The Bonneville Power Administration has entered into a five-year power purchase agreement to buy wave energy from a test facility managed by Oregon State University (OSU), the agency said.
BPA will buy up to 20 MW/hour of test energy output from the OSU-administered PacWave project starting in 2026 at a purchase price of 75% of the CAISO Western Energy Imbalance Market’s index price, according to the PPA published Sept. 16.
Dan Hellin, PacWave’s director, called the agreement “a significant milestone for PacWave and Oregon State University.”
“We feel that it demonstrates the value of wave energy as an emerging renewable resource and provides a practical pathway for PacWave-generated electricity to enter the grid,” Hellin told RTO Insider. “This agreement not only validates PacWave’s role as a leading open-ocean wave energy test facility but also ensures that the technologies we host are evaluated under real-world market conditions — an essential step toward advancing wave energy from an experimental concept to commercial reality.”
Funded by the U.S. Department of Energy and the state of Oregon, the agreement with BPA concerns one of two facilities under development by PacWave. The project is an open wave energy testing facility and sits seven miles off the Oregon coast. The university submitted a small generator interconnection application in 2015, and BPA has partnered with OSU to ensure the project meets the requirements for new generation in the agency’s balancing authority.
In March 2021, FERC issued a license for construction and operation of the wave project, and the facility was completed in early 2025, according to PacWave’s website.

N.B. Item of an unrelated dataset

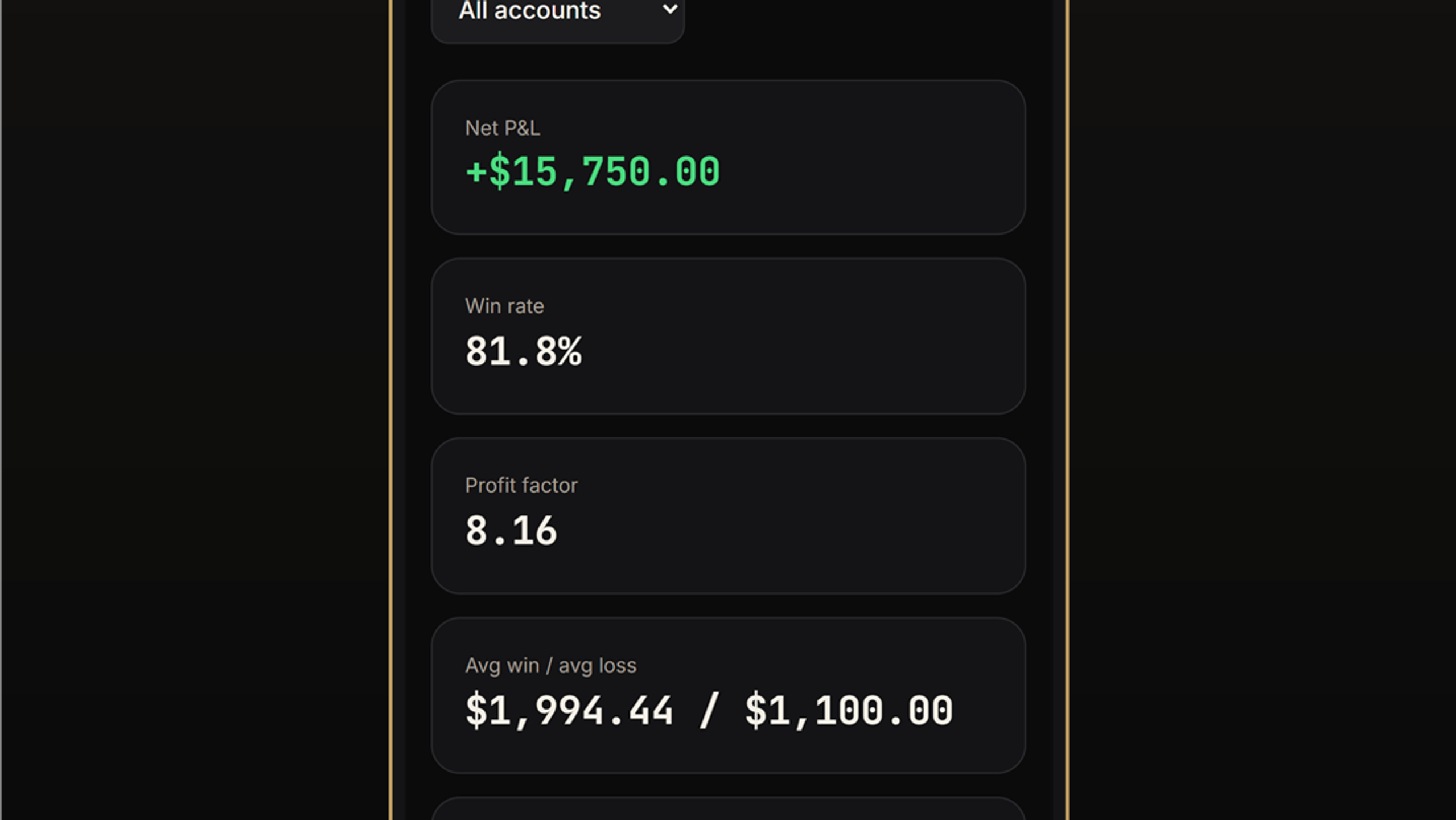Click the Win rate label
This screenshot has height=820, width=1456.
(x=504, y=306)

BPA has agreed to buy energy at a delivery point within a Central Lincoln Public Utility District-owned distribution facility, according to the agreement.
Specifically, BPA entered the agreement under the Northwest Power Act’s section on conservation and resource acquisition. The agency can acquire output under the section if the resource is not a major resource, is experimental, has the “potential” to provide cost-effective services, and if BPA has included the resource in its annual budget to Congress.

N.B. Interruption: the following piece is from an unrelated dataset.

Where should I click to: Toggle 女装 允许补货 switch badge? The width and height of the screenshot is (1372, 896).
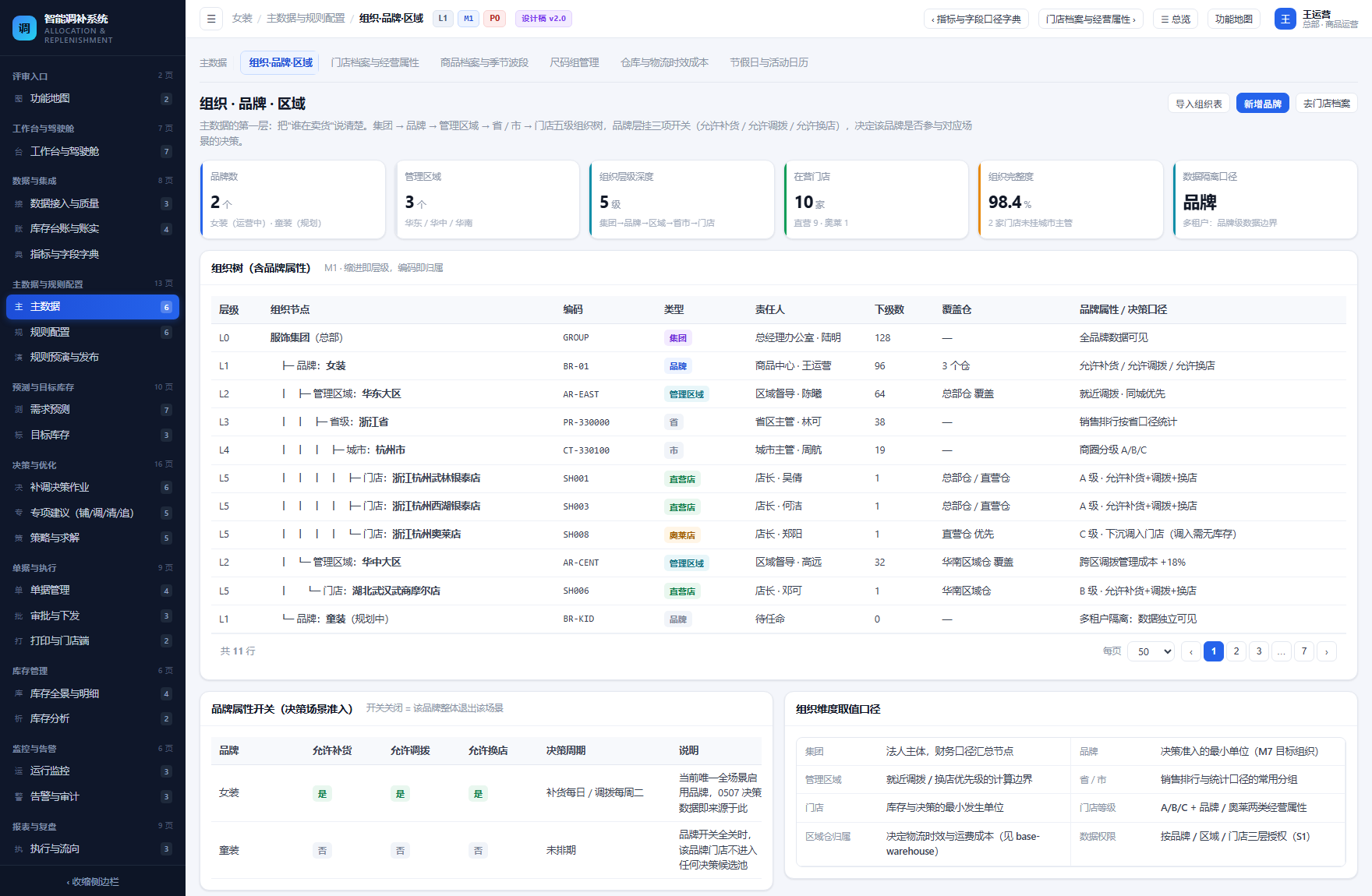coord(322,794)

The project meets all four conditions, BPA stated, noting the agreement covers only 20 MW of energy per hour and that the project is intended to test the potential of wave energy.
“Because the wave energy industry is in its early stages, the reliability, availability and economics of the various wave energy converter technologies are currently uncertain,” the agreement states. “The project will provide BPA, OSU and the project clients an opportunity to learn more about the operational characteristics and commercial feasibility of wave energy technologies, which will provide BPA with information regarding the industry’s potential cost-effectiveness.”
OSU will select four clients and provide “each with access to an offshore testing berth with a 5-MW-capable power and data cable connection to the shoreside grid connection facility,” the agreement states.
The partners expect the project will begin generating in the spring of 2026.
“This is a small resource purchase that makes economic sense for BPA customers and helps meet BPA’s responsibility to foster emerging technologies in support of its strategic plan, regional and national energy goals,” BPA said in an announcement.
Other states have explored wave energy’s potential. For example, in April, the California Energy Commission found that the Golden State has a significant amount of marine energy potential in the northern part of the state but much less in the south. (See Calif. Report Examines Deep Potential for Wave Energy and CEC Report Shows High Ocean Energy Potential in Northern Calif., Less Down South.)
In 2021, the Hawaii Natural Energy Institute announced it would receive $6 million from the Naval Facilities Engineering Command to research wave energy conversion technology. (See Hawaii Wave Energy Project Gets $6M in US Navy Funding.)